Oooh hey finally something I can contribute knowledge to.

Stream flow measurements (accurate ones, at least) require a couple of pieces of information: first, you need the shape of the channel that you're measuring, to provide you with the cross-sectional area (A), and then you need to measure velocity, somehow (V). There are a few different ways to achieve both, but the much more difficult measurement is velocity. Some of the older methods would use bubblers (if you know where the bubbles start, and you see where they show up on the surface, then you get a rudimentary velocity) or price meters, but this still has an issue of 'where the hell do I take the measurements?', because obviously velocity varies a lot across the channel. USGS came up with some standard spots to measure, and then you average them (probably a weighted average) to get your average channel velocity.

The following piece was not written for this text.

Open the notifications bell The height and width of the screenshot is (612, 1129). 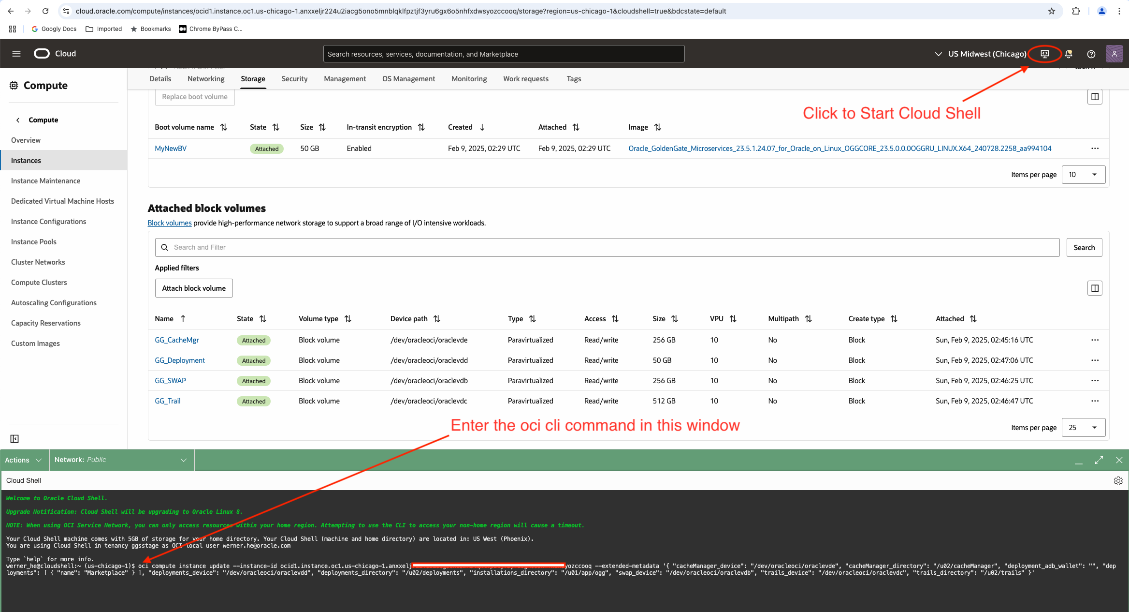(x=1068, y=54)
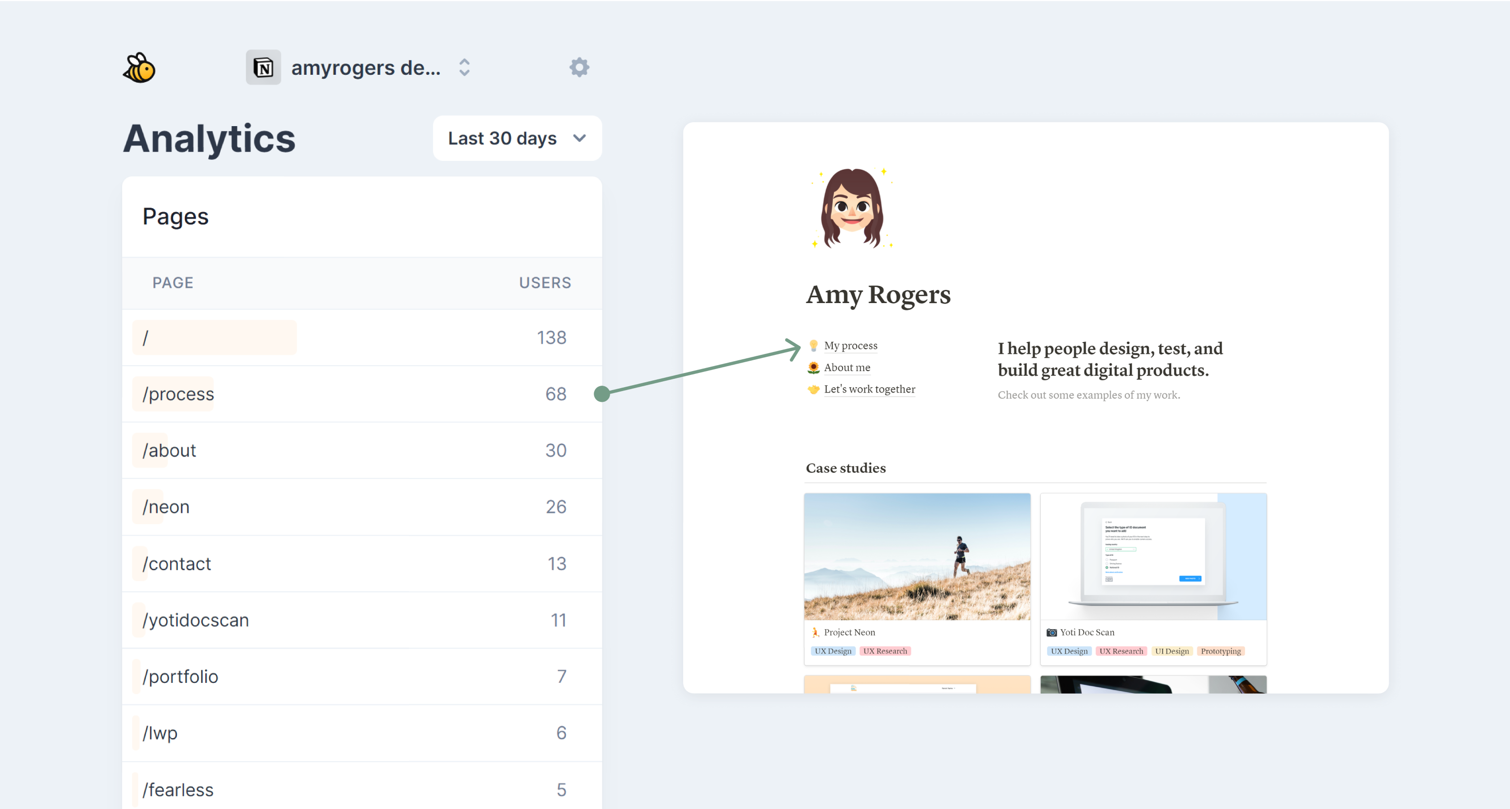Click the camera icon next to Yoti Doc Scan

pyautogui.click(x=1051, y=633)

THEN, you apply the continuity equation, that stipulates that discharge is equal to area times velocity, or:

Q(m^3/s) = A (m^2) * V (m.s)

Modern methods of measuring flow are a bit more elaborate and elegant, but rely on the same basic principles. Probably the most accurate measurement method is using acoustic doppler current profilers (ADCP), which use acoustic pulses to measure both the channel geometry below the ADCP (there's a sharp echo at the channel bed, although sometimes the channel bed can be moving, which can get corrected by comparing what the ADCP measures as its movement from the bed and what is measured via GPS), and relies on the doppler shift caused by particles moving in the water, which happens to be at the same speed as the water.

One interesting aspect of using ADCPs is the big improvements in resolution over the past few years by using higher frequencies. Older models would provide a bin that was about 0.5 m ish deep, whereas newer ones can have bins about 1 cm deep.

Neat stuff. Feel free to ask questions!